You might as well learn it now,” he says. I keep getting the trailer cocked and am overcorrecting so it looks like a snake trying to reverse up a slope. I finally catch a guide wire to the timing stand and we decide it’s time to leave. Off we go with wires trailing in a great cloud of dust and I’m a trucker.
Gates of Savannah
My trusty teammate and I were traveling from one event to the next. The boss had arranged for us to stay at the track in Savannah Georgia. We would do the maintenance the cars required and be ready for the upcoming races there. My teammate was driving the big rig on this stint and when we arrived at the track, we found the entrance gate closed. I got out of the truck to open it. It took awhile to get the lock and chain unfastened. My teammate drove the truck through and when I tried to close the gate after him, a loud boom shattered the silence of the woods. Birdshot clinked against the metal of the fence and tore through the tree leaves. Another boom and more birdshot peppered the gate. As I turned to take cover behind the safety of the trailer, the truck’s exhaust bellowed black smoke, and the truck rushed away. Arriving in the paddock, somewhat out of breath, I asked my pal what he was thinking, leaving me behind. Very nonplussed as usual he replied; “You know what the boss says about damage to the truck.

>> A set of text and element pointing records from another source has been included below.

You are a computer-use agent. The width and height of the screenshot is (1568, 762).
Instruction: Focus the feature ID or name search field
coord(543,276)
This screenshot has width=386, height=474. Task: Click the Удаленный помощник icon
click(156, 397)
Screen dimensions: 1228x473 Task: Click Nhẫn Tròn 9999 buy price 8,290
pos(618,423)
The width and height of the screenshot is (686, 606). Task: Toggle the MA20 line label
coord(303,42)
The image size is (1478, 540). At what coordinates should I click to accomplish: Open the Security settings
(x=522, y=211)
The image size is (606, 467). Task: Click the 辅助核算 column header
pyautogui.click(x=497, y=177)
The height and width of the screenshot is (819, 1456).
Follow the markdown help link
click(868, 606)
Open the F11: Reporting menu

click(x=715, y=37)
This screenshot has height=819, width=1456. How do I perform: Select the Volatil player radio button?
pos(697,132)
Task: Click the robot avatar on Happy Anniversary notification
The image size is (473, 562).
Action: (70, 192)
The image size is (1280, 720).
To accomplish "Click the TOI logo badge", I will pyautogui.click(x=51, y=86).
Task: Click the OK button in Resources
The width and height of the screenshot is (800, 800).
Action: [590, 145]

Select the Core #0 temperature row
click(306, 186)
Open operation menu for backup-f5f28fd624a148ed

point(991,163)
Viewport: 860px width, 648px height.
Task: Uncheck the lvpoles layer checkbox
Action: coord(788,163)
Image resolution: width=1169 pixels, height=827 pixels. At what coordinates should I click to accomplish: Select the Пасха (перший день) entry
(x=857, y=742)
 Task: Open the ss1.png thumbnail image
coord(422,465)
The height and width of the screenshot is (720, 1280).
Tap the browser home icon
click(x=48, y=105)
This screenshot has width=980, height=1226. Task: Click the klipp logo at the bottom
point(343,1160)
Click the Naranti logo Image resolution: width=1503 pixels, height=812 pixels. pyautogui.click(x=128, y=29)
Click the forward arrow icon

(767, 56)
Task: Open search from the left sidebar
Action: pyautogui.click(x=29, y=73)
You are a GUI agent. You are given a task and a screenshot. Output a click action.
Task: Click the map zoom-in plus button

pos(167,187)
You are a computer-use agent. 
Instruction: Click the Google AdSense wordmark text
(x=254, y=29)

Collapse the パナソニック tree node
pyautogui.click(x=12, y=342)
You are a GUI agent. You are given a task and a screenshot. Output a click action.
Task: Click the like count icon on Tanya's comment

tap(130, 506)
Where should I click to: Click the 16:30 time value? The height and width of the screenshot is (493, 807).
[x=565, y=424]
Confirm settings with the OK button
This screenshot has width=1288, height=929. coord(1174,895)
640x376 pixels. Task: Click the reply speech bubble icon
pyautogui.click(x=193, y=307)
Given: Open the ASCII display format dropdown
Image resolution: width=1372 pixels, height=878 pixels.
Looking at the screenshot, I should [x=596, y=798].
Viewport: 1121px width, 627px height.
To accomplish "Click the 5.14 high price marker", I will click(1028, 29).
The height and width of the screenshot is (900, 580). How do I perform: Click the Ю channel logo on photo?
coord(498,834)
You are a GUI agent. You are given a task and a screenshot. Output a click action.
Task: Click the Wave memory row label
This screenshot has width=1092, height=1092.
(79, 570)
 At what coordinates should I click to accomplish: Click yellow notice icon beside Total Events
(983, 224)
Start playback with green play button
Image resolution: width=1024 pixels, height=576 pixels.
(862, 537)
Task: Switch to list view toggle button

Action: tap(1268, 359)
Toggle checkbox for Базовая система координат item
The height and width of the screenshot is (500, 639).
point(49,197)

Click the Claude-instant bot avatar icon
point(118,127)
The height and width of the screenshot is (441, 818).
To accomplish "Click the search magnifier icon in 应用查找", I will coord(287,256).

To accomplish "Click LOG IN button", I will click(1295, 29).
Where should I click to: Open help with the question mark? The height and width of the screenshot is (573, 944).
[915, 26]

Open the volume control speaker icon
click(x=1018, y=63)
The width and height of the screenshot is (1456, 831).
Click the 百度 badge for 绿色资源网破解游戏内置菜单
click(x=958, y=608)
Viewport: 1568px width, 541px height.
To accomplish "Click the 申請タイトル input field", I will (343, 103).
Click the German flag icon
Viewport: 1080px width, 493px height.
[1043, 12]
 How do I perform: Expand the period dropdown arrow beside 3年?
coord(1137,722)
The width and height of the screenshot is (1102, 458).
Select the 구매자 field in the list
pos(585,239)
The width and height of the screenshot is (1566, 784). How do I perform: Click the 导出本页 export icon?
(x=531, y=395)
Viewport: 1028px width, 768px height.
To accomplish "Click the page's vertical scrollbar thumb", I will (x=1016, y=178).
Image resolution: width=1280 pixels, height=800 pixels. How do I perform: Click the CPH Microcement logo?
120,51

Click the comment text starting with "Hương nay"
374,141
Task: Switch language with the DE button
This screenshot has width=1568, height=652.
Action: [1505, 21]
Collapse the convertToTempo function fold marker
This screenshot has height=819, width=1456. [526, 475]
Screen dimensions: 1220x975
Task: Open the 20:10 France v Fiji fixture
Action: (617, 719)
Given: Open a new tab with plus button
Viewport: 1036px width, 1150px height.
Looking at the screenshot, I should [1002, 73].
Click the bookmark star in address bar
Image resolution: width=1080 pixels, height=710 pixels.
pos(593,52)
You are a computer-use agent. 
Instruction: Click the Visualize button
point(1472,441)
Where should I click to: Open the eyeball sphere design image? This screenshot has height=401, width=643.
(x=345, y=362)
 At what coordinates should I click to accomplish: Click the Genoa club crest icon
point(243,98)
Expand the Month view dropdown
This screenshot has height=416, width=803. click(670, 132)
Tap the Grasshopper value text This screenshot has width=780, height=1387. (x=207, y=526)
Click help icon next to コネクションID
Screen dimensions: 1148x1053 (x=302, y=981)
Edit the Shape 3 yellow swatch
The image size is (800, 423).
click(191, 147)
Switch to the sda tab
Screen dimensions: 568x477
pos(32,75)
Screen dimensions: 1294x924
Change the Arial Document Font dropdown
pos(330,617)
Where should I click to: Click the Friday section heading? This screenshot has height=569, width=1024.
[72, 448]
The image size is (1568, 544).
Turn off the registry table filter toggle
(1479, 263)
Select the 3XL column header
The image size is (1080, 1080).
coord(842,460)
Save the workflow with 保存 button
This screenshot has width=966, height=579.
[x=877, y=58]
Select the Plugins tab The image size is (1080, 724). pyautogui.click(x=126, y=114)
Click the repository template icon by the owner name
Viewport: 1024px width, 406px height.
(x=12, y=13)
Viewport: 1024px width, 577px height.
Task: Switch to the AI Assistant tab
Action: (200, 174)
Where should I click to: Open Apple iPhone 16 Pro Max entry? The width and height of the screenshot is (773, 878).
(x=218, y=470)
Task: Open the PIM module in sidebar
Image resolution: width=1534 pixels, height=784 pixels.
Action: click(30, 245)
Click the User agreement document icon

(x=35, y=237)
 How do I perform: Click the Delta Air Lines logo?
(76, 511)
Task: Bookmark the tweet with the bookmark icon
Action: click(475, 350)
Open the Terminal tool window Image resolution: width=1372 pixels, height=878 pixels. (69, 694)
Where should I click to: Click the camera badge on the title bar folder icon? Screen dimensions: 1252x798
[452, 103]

Any holes in the truck would have come out of my pay.”
Chicago Crossing
Sometime later the same trusty sidekick and I were driving west through Chicago. It was my turn at the wheel of the big rig. I had come north through West Virginia on the mountain roads, and was tired from a hard drive through the rain and ice-slicked roads.
The monotony of the flat interstate late at night made me sleepy. I started doing the sleepy dance, you know, cranking down the window to stick my head into the cold breeze and back in cranking the window up. When that part of the dance wore off, I’d give my face a sharp slap to bring me back attention for a while.
There was very little traffic on the road. I could see headlights in the distance coming toward me. I noticed them because the lights looked as if they were on my side of the road. The road was a four lane divided highway, and it was hard to tell for sure at that distance. Oncoming headlights should shine through the Armco dividing the lanes. These headlights were not coming though the Armco. The headlights disappeared and I thought I must have been dreaming. This stretch of road had very few intersections, and the driver of a car on the wrong side of the road would surely have met other traffic and realized his error.
Lights suddenly blazed as the car crested a rise. It was on my side of the road and headed straight for me. I held the truck to the right-hand lane as the car bared down. I did not want the oncoming idiot to be able to anticipate a move. The car was coming fast; I yanked on the air horns and pulled the wheel to right at the same time. The car flashed by as the truck jounced over the shoulder and across a shallow ditch.
My teammate tore open the curtain from the sleeper and demanded to know what was happening. I gave him a brief summary, and got out of the truck to check on the racecars in the trailer. In the distance, sirens wailed and I soon saw four state trooper cars, lights flashing, tearing down the road in the same direction as the car that missed me.
I got back in the truck and drove to the next Fred Harvey’s restaurant. We sat at the counter and ordered coffee and pie. Mr. Teammate paused with his fork full of pie midway to his mouth.